Não sinto falta do nosso país. Não me intrepretem mal. Tenho muitas saudades do nosso Portugal à beira mar plantado, da praia e do verão prolongado até outubro.

Mas não sinto falta do país político, dos contratos de trabalho anuais sem certeza de renovação, do ordenado que envergonha os quatro anos de escola superior e o consequente investivemento pessoal e financeiro. Mais que isso, o ordenado que envergonha a dedicação que cada enfermeiro põe em cada gesto, em cada turno, em cada natal que não passa com a familia, em cada dia da mãe ou do pai que não passa com os filhos.

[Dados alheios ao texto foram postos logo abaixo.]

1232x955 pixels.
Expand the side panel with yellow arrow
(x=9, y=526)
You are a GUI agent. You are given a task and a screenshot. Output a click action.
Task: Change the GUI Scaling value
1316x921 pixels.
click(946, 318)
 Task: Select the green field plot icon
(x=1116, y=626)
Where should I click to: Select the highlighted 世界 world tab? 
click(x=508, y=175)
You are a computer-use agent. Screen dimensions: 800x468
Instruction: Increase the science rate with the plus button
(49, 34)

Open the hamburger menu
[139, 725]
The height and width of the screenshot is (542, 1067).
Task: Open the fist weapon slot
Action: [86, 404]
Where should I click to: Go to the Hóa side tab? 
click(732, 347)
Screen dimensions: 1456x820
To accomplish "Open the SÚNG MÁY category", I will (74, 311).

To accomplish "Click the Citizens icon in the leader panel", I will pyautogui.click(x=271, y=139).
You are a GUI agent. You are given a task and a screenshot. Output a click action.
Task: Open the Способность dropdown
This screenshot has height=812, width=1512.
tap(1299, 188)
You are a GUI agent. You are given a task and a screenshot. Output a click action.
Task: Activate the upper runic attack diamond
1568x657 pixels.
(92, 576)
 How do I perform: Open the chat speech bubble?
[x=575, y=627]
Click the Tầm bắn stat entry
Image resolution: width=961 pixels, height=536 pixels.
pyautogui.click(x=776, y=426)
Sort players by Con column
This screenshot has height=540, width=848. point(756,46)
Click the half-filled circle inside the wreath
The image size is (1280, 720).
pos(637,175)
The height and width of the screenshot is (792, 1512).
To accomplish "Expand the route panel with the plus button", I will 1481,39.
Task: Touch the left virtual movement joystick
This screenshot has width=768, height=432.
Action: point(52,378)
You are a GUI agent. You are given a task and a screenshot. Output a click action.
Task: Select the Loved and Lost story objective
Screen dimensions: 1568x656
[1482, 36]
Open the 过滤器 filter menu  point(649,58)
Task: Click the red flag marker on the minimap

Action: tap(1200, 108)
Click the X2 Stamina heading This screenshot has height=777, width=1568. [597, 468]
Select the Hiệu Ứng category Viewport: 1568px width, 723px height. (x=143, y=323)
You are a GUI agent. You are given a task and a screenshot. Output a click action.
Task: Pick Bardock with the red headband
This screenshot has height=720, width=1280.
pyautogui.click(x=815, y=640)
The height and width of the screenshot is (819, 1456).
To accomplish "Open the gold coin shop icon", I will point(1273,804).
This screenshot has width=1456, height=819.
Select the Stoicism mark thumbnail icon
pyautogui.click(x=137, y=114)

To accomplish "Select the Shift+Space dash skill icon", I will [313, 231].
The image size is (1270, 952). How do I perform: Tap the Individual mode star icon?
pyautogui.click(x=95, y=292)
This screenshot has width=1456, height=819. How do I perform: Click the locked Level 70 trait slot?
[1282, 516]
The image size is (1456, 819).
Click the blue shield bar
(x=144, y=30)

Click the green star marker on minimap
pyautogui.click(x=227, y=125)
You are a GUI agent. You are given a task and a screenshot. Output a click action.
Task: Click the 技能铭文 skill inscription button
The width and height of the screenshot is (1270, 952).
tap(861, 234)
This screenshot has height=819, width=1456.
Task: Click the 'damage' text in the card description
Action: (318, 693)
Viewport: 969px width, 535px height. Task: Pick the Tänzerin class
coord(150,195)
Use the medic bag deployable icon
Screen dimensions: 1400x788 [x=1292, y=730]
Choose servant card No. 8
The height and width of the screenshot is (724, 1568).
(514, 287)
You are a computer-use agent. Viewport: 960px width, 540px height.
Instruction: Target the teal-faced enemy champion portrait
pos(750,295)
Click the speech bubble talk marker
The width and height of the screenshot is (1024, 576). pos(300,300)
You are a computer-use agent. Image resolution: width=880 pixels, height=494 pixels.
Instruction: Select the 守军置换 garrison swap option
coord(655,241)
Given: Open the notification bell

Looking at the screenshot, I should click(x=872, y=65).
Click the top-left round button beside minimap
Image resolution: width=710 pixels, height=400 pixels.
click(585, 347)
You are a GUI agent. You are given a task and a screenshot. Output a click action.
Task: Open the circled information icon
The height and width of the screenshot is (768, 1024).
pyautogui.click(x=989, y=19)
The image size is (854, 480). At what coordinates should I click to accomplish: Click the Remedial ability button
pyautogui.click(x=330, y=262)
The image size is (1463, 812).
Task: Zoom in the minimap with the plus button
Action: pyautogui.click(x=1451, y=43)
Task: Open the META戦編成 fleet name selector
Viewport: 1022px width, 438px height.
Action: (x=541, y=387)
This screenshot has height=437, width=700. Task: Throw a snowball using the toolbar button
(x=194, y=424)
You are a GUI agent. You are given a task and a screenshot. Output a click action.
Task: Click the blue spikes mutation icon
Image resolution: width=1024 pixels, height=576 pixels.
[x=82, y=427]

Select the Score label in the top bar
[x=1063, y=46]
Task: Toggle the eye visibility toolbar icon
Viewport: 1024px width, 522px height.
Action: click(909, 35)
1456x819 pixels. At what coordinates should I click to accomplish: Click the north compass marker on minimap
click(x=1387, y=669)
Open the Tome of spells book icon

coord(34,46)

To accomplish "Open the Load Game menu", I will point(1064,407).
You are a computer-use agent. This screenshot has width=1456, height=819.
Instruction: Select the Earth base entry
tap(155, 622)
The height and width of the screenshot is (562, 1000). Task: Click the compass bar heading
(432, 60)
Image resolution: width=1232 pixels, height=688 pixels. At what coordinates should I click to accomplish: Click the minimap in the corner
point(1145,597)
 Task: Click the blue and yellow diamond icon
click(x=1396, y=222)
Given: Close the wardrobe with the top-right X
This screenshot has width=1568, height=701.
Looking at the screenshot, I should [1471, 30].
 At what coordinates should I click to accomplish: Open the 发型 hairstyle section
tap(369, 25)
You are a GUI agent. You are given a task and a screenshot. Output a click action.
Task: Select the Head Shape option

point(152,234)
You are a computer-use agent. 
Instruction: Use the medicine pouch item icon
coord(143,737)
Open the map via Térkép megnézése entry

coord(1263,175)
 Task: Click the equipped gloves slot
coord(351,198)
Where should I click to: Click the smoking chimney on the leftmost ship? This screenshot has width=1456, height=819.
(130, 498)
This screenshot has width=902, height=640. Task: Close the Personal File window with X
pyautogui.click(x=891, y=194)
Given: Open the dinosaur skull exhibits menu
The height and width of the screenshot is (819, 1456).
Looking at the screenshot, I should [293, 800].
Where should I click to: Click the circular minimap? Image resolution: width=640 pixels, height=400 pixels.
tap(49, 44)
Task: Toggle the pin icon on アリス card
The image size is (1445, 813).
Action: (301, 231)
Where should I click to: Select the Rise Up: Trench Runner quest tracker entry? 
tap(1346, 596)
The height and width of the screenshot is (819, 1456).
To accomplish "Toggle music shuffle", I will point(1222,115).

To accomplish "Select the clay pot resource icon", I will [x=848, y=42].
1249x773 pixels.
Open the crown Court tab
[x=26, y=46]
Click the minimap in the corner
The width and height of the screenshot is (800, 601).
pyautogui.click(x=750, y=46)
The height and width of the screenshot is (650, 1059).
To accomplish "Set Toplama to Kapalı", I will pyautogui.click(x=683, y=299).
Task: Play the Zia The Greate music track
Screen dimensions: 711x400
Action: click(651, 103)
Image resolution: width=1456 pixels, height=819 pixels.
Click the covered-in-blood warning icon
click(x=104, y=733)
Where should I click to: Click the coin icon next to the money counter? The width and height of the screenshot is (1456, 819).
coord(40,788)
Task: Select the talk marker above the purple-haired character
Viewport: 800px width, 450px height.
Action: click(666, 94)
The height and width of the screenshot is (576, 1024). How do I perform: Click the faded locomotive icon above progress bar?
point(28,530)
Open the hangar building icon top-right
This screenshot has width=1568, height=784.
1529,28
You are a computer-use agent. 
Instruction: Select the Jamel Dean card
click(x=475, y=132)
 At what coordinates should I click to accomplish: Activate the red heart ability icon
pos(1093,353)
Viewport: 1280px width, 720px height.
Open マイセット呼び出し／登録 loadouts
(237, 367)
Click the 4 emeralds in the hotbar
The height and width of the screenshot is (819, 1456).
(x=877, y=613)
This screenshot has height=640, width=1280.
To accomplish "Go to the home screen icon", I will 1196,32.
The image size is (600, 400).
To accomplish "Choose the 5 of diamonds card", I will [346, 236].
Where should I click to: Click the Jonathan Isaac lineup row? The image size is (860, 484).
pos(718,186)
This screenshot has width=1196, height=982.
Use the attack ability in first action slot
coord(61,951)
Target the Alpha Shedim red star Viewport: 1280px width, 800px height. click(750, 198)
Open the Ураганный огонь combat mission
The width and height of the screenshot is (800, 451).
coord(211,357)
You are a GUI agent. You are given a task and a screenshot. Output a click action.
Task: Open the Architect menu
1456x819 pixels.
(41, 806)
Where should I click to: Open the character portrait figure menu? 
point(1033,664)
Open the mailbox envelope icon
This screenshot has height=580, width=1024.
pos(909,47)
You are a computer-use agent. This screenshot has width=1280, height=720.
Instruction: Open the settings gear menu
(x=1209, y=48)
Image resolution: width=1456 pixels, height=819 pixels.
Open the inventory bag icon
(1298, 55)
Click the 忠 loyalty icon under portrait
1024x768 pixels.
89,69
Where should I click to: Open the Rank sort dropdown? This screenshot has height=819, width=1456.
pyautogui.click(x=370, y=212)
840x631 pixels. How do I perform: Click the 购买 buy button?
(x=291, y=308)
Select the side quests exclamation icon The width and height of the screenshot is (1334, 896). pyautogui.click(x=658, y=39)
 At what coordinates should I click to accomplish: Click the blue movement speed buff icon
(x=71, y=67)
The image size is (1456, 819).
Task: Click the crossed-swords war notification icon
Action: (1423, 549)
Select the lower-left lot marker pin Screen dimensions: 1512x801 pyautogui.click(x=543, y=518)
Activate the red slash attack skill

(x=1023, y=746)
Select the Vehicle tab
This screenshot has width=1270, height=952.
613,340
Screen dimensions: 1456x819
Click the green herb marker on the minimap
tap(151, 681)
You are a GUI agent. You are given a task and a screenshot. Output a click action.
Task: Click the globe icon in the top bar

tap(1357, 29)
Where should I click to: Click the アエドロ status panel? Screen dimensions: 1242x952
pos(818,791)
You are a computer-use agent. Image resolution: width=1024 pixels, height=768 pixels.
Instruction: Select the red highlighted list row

Não sinto falta de não ter uma carreira, nem perspectivas de evolução na profissão. Não sinto falta de não passar da “cepa torta” tanto em ordenado como no terreno. Não sinto falta de não ter quem defendesse os meus interesses.

Não sinto falta de ter sede de novos desafios e projectos que nunca podiam ser levados a cabo, ora por falta de verba ou simplesmente por falta de interesse das chefias que mantinham uma constante relutância a tudo o que implicava ideias novas e mudanças.

Por tudo isto e mais ainda, vi-me aliciada a embarcar nesta aventura da emigração. Com perspectivas de trabalho com um salario decente, condições de trabalho dignas, valorização. Nestes quase 6 anos na suiça ja fiz mais do que talvez teria oportunidade de fazer em toda uma carreira em Portugal.

Não sinto falta de ser desrespeitada ou menosprezada pelo meu país.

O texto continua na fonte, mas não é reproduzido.